Some other limitations exist in this study. We utilized a variety of techniques to ensure validity and reliability of our results [22]. Our number of interviews (N = 20) enabled both diversity of narrative and also theme saturation, while our sampling plan enabled a broad assessment across prescriber demographics, specialty, location, and practice type. Although we recruited with an eye towards diversity and achieved thematic saturation, the findings do not apply to all providers in WV and may not apply to other states with different demographics.
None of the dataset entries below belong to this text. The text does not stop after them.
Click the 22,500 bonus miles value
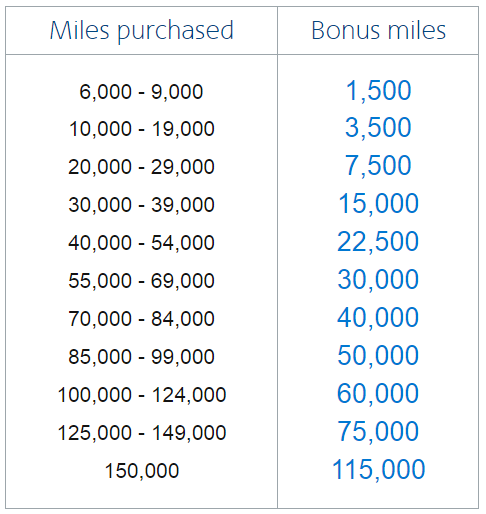 pyautogui.click(x=378, y=242)
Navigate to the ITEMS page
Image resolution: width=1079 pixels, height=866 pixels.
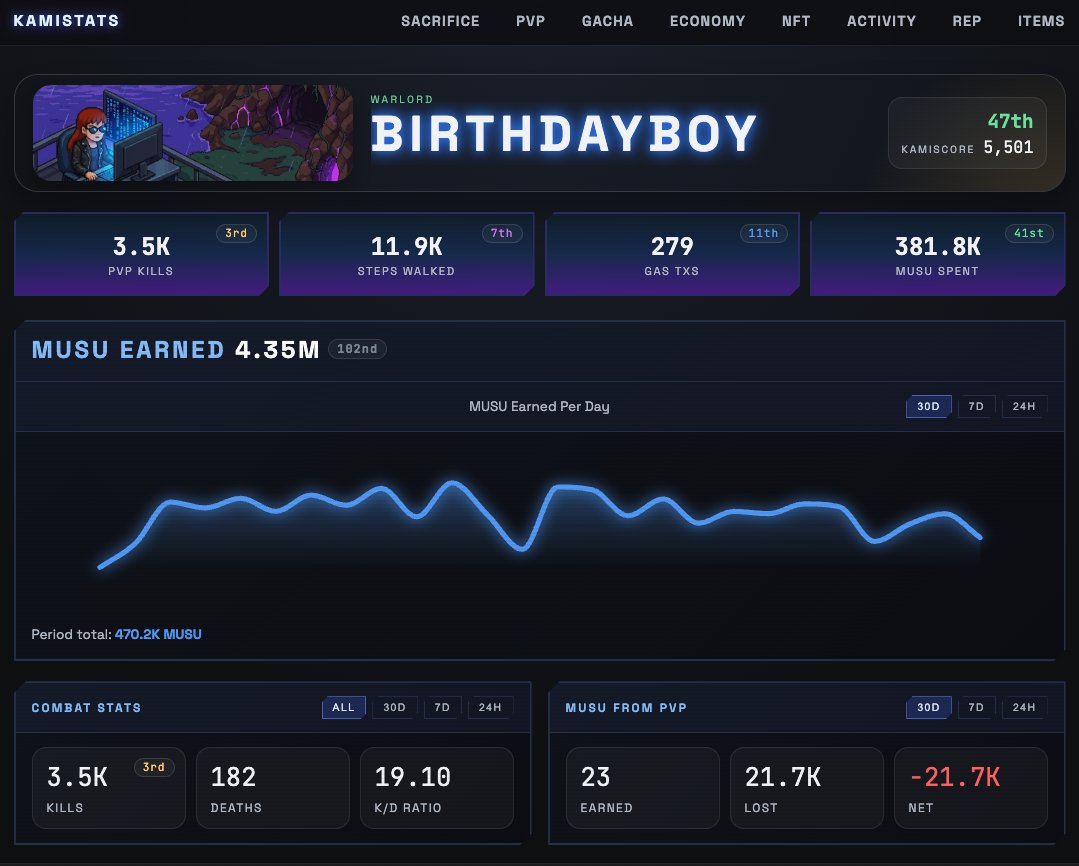[x=1041, y=20]
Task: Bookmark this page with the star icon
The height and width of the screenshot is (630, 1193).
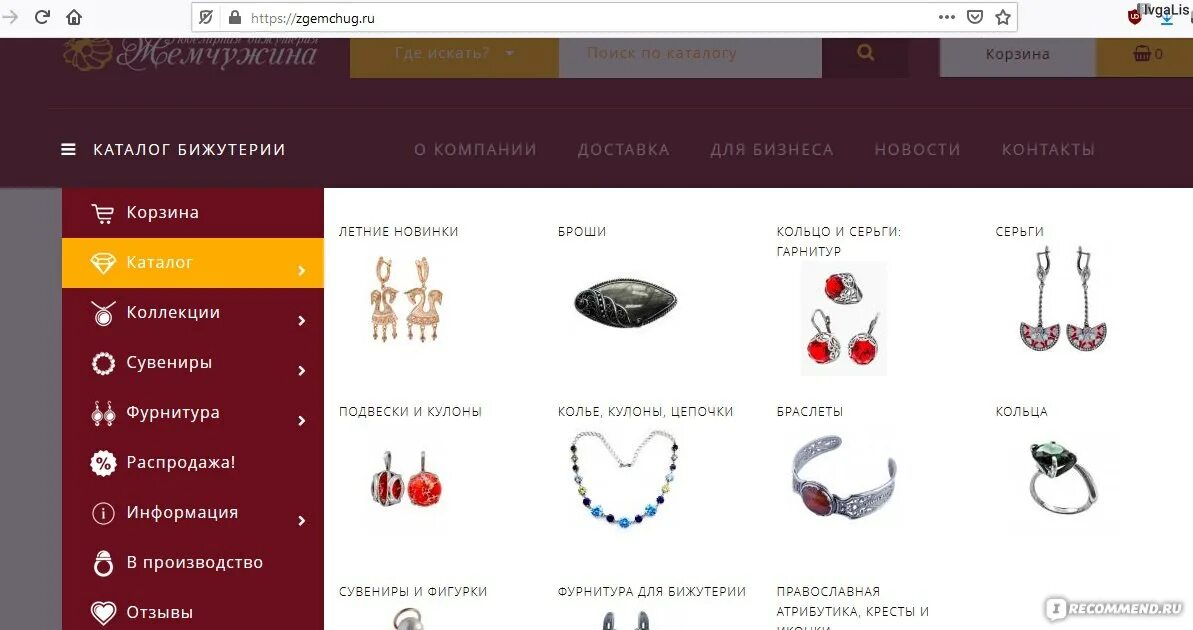Action: 1003,17
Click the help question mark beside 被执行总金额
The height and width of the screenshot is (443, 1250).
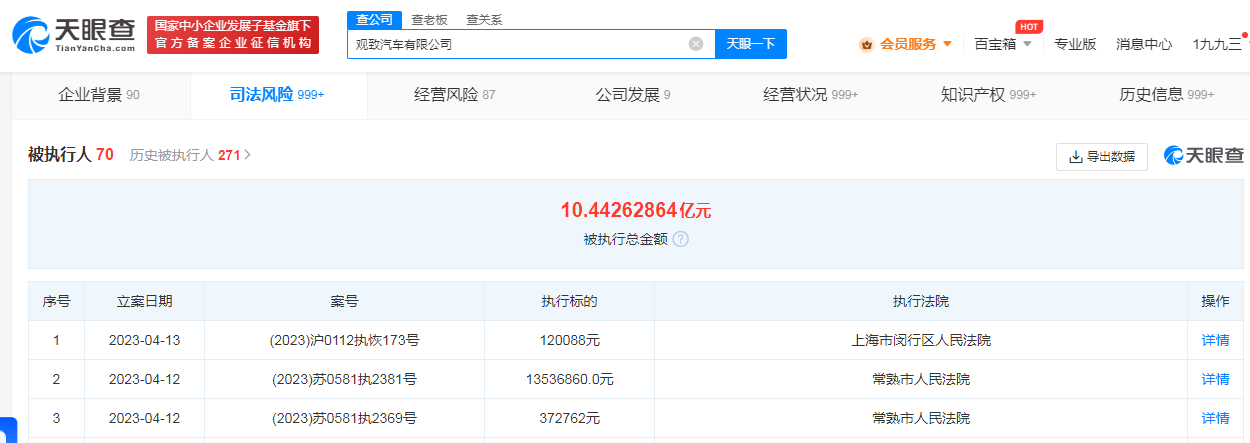[680, 239]
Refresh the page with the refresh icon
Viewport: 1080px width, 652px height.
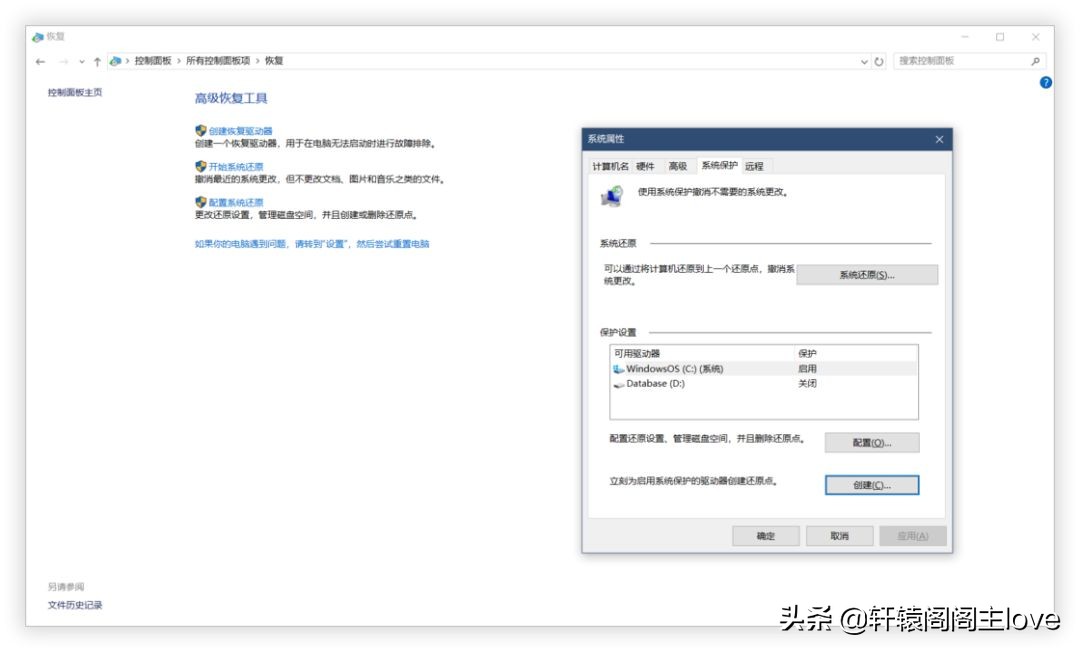[x=878, y=60]
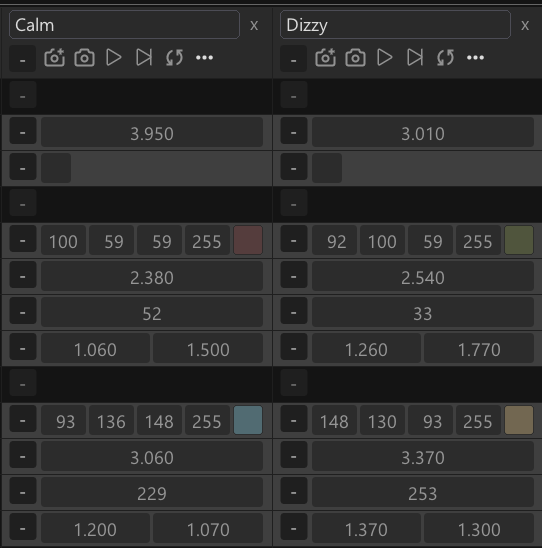Click the cycle arrows icon in Calm preset

click(x=174, y=58)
The fear of prescribers surrounding opioid prescriptions, which originated from disciplinary actions and was later exacerbated by SB 273, highlights the importance of successful dissemination of new laws impacting the practice of medicine, since the wording of the law may not reflect the real world impact if the nuances and exclusions within the law are not well-understood by providers. Furthermore, particularly with respect to laws addressing medical topics for which care abandonment may be of concern due to liability issues, safeguards to ensure continuity of care and avoid patient abandonment may be key. This might include special allowances for tapering or requiring joint decision making. Coupling restrictive opioid prescribing laws with mechanisms to increase the capacity of pain or addiction treatment may be helpful. Because of the consistent tension between what prescribers felt they were allowed to prescribe to patients against the actual medical needs of the patients, an exemption based upon medical judgement, which is present in some restrictive opioid prescribing laws but not in SB273, may be helpful. Lastly, because prescription opioids are no longer thought to drive the opioid crisis, careful consideration including an understanding of current drug use and overdose trends is important before implementing such a law.

This study reports on the physician perceptions of the cause and effect of changing opioid prescribing habits and unintended consequences. It is imperative that future work investigate the direct effect of these trends on patient care and outcomes.

Conclusions

An investigation into the impact of SB 273 on prescribing practices amongst WV prescribers revealed broader prescribing changes resulting from fear of disciplinary actions which were then exacerbated by the law implementation. Codification of restrictive prescribing practices into law exacerbated that fear and led to shifts in care, forced tapering and opioid under-prescribing. Prescribers report concern that taking care of patients on opioid medication would put their own careers at risk. A wholistic and patient-centered approach should be taken by legislative and disciplinary bodies to ensure care gaps are addressed when disciplinary actions are taken against prescribers or new legislation is passed.